Ciudad de México.- La presidenta Claudia Sheinbaum Pardo y la Fiscalía General de la República (FGR) enfilaron sus baterías contra Ken Salazar, exembajador de Estados Unidos en México, por el caso de la detención del capo Ismael “El Mayo” Zambada García, que volvió al centro del debate el tema de la soberanía nacional.
Desde Palacio Nacional, la Mandataria reiteró que Salazar mintió al gobierno de Andrés Manuel López Obrador, al señalar que no hubo participación de agencias estadounidenses en la operación del 25 de julio de 2024, cuando una versión periodística sostiene que el FBI ejecutó la extracción del fundador del Cártel de Sinaloa.
Prueba de ello, dijo, “es la exposición del avión donde el FBI lo pone como si hubiera sido resultado de una operación del FBI, de la llegada de dos miembros del cártel organizado, de la delincuencia organizada, del Cártel de Sinaloa a Estados Unidos”.

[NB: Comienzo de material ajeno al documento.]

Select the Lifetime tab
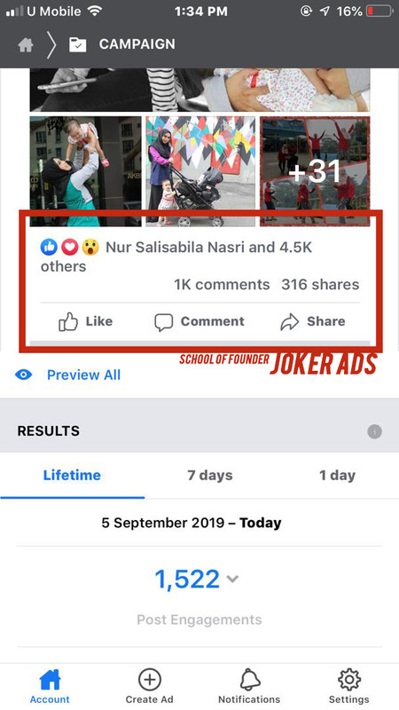 coord(72,476)
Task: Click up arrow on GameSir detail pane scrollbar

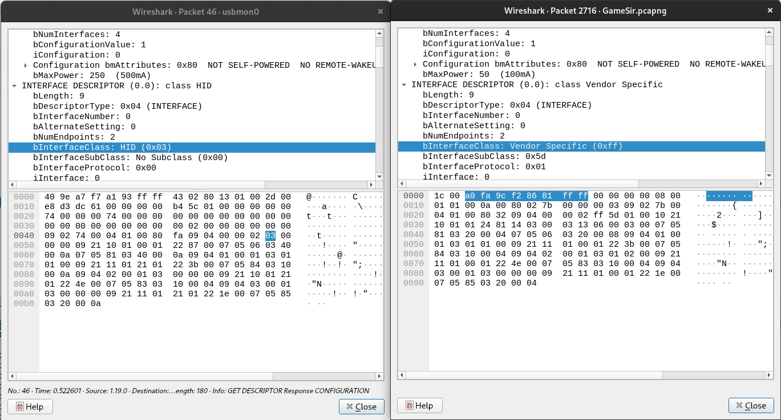Action: point(768,33)
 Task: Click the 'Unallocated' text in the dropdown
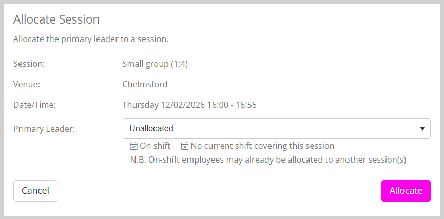(x=151, y=129)
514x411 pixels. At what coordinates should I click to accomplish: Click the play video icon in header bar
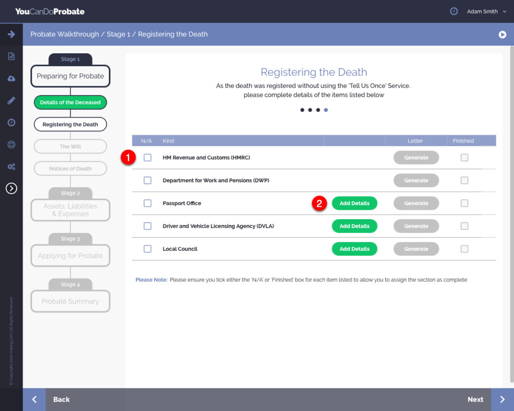tap(502, 34)
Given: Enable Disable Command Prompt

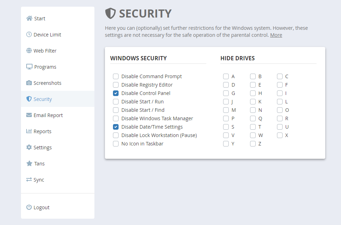Looking at the screenshot, I should click(x=116, y=76).
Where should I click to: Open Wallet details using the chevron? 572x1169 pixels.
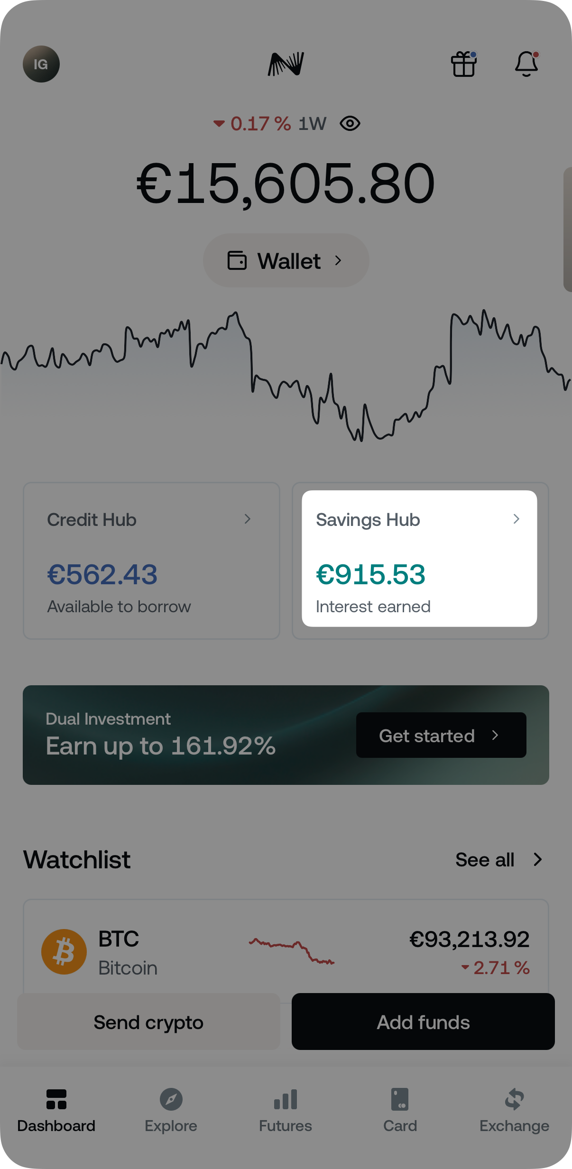click(x=339, y=260)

Más tarde, la fiscal Ernestina Godoy Ramos salió en conferencia a acusar a Ken Salazar de mentir sobre el caso, lo que, aseguró, representaría una serie de violaciones al derecho mexicano e internacional, de confirmarse la autoría del FBI en la operación.
“El 9 de agosto de 2024, el entonces embajador de Estados Unidos en México, Ken Salazar, sostuvo que el gobierno de su país no participó en esa operación, que no fue una aeronave estadounidense, ni su piloto, ni sus agentes o su gente en México; sino que fue una operación entre cárteles”.
Indicó que “de confirmarse la información reciente con respecto a que el mismo FBI reconoce que se trató de una operación exitosa, planeada, organizada y ejecutada por él, se traduciría en violaciones graves al derecho mexicano e internacional”.
Acompañado del fiscal de Control Competencial, Raúl Jiménez Vázquez, y del titular de la Fiscalía Especializada de Control Regional, David Boone de la Garza, Godoy Ramos aseguró que el gobierno de Estados Unidos les ha entregado información falsa, parcial e insuficiente para esclarecer lo ocurrido hace dos años en Culiacán, Sinaloa.
Para la fiscal Godoy, el secuestro de “El Mayo” fue resultado de una serie de beneficios que recibió Ovidio Guzmán López, “El Ratón”, hijo de “El Chapo” Guzmán, como incorporación como testigo protegido, tras ser extraditado a Estados Unidos en septiembre de 2023.